While Suni slept his mother came to visit. She had returned from business to find a calling card from the police wedged into the jamb of her front door, requesting that she call them as soon as possible. They had asked if she had a son, about so high, long hair. The police explained they had followed the blood trail back to the driveway of her address. They informed her that last night paramedics had received a call from a person identifying herself as Hope Witherspoon and that a person was injured atop the quarry nearby. They had found Suni (how do you spell that?), bloody, naked, and unconscious in the company of a girl with pink hair. The girl did not stay to answer questions. Neighbors report that this girl had thrown Suni through his bedroom window, resulting in lacerations to his body. It appears Suni then fled for his life. The police were currently seeking Hope Witherspoon for questioning. Not to worry, doctors say he’ll be fine. Maybe a little scarring though.
Suni had woken in time to see his mother leaving the room.
“Remember,” Henry said. “It’s better if they want
it.”
She looked up at him. “Did you?”
His eyes were on Suni, sleeping. “We all did.”

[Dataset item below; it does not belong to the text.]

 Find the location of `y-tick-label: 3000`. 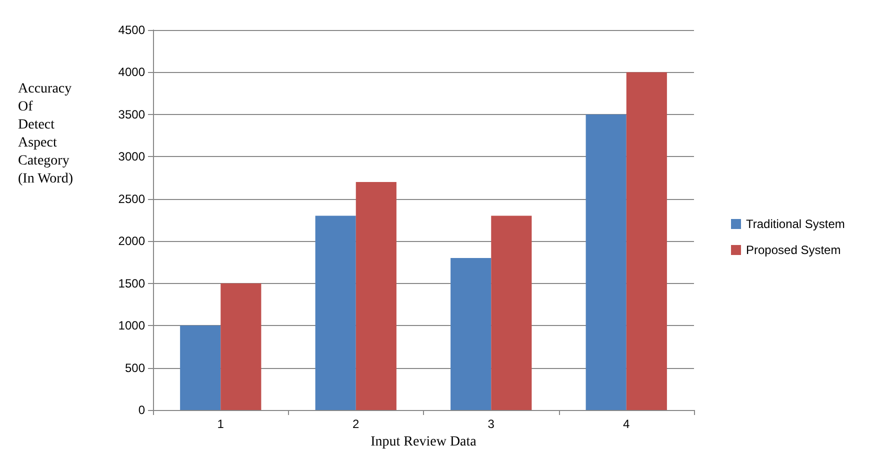

y-tick-label: 3000 is located at coordinates (132, 157).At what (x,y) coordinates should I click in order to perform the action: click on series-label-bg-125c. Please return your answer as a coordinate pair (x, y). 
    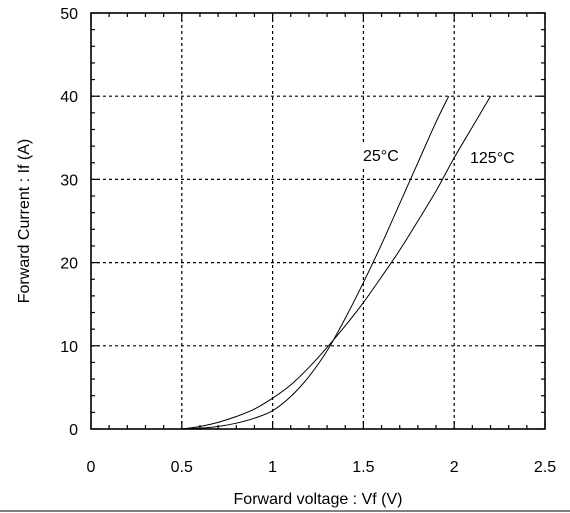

He had torn up all his art, hadn’t he? Hadn’t he done that? Or had he just wanted to? Did he really? How was he going to get anywhere now? College dropped out from beneath him. He’d had it so good for so long: a roof over his head and food in his stomach, a life of his own with his mother always out of town. All taken for granted. He couldn’t do anything else! He was going to wind up living the things he had always dreaded, the bland eternal scenarios that existed just beyond the happy lie of high school’s end; the horrible, mediocre things that happened to everyone else. They’d cut his hair, give him his glasses back, put him in a starched shirt, and file him within some anonymous concrete block for the rest of his life. People would see him there, doing the same things over and over again, slowly going gray under the lighting. The memory of what he had once been now nothing more than a shriveled sliver lying cold in the most undistinguished crevice of the emptied cavern of his mind.
Somewhere else he was vigorously marbling a white wall with his own red heart, laughing and crying out; each leap a bloody sweep, each thrust a burgundy explosion. He could hear violins. He could hear cannons.
Someone pulled the drapes against the glare of the rising sun. They turned off the TV.
“Don’t let that happen…”
Someone stroked his head, quietly shushing him.
“Please…Don’t let that happen to me…”
Whoever it was whispered close to his sleeping ear. “You understand what that means. What it involves?”
“Yuh…yes.”
“Then say it again so that I know you mean it.”
“Don’t let that happen to me.”
And suddenly he was awake, standing in a black chamber, a cavern, the ceiling of which roiled in the darkness like a carpet of cockroaches. There were things up there, but he couldn’t tell what.